口上覚に残る二神家の川太郎
どんな伝承か
南宇和郡城辺町緑に伝わる口上覚の記録。慶安・承応のころ、緑村の庄屋を勤めた二神十兵衛の妻は強力の女で、人を害するものが出ると聞いた場所で川太郎を捕らえ、背負って家まで帰った。川太郎は今後人を害さず、二神家の子孫が川で溺れそうになれば仲間として必ず救うと嘆願したので、助けて放した。その後、川太郎は毎夜のように川魚や海魚を持参して軒の鍵に掛け、皿も持ってきた。
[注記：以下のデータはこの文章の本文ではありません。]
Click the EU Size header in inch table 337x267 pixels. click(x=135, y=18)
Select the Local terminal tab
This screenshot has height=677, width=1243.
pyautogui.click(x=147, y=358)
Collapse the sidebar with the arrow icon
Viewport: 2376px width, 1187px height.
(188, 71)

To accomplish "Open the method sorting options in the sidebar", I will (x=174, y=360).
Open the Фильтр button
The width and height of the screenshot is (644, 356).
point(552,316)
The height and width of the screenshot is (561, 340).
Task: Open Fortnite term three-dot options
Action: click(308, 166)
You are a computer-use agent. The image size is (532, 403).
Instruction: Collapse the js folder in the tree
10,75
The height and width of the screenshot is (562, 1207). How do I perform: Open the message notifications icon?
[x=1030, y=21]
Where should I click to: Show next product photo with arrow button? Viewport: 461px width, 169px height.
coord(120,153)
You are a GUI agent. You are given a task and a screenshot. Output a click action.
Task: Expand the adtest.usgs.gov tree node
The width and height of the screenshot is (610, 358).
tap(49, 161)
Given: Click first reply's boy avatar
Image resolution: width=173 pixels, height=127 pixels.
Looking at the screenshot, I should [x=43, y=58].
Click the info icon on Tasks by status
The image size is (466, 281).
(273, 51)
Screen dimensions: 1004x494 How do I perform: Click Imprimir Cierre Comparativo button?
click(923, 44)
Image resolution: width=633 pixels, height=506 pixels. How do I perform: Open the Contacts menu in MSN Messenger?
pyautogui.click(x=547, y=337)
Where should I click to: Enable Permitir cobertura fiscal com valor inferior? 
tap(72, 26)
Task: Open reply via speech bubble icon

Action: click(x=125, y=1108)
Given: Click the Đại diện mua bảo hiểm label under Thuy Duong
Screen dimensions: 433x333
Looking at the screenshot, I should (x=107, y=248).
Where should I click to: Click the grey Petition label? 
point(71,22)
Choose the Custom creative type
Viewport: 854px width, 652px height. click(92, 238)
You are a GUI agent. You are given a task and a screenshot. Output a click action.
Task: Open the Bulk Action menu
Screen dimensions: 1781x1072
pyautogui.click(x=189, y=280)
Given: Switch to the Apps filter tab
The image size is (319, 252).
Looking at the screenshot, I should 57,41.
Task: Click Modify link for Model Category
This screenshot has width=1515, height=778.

世間で川太郎は鹿の角を恐れると聞き、鍵のそばに鹿の角を置いたところ、その夜は魚を鍵に掛けず軒下に落とし、以後は来なくなったという。
※伝承地の場所は必ずしも正確ではありません
出典の文献について
日本伝説大系 第12巻(日本伝説大系編集委員会・日本伝説大系(みずうみ書房)・現代(編纂)/伝承(口承))
『日本伝説大系 第12巻』所収の「文化叙事伝説」全139話(香川・徳島・愛媛・高知=四国)を、各話の伝承地(市町村〜字レベル)とともに収める。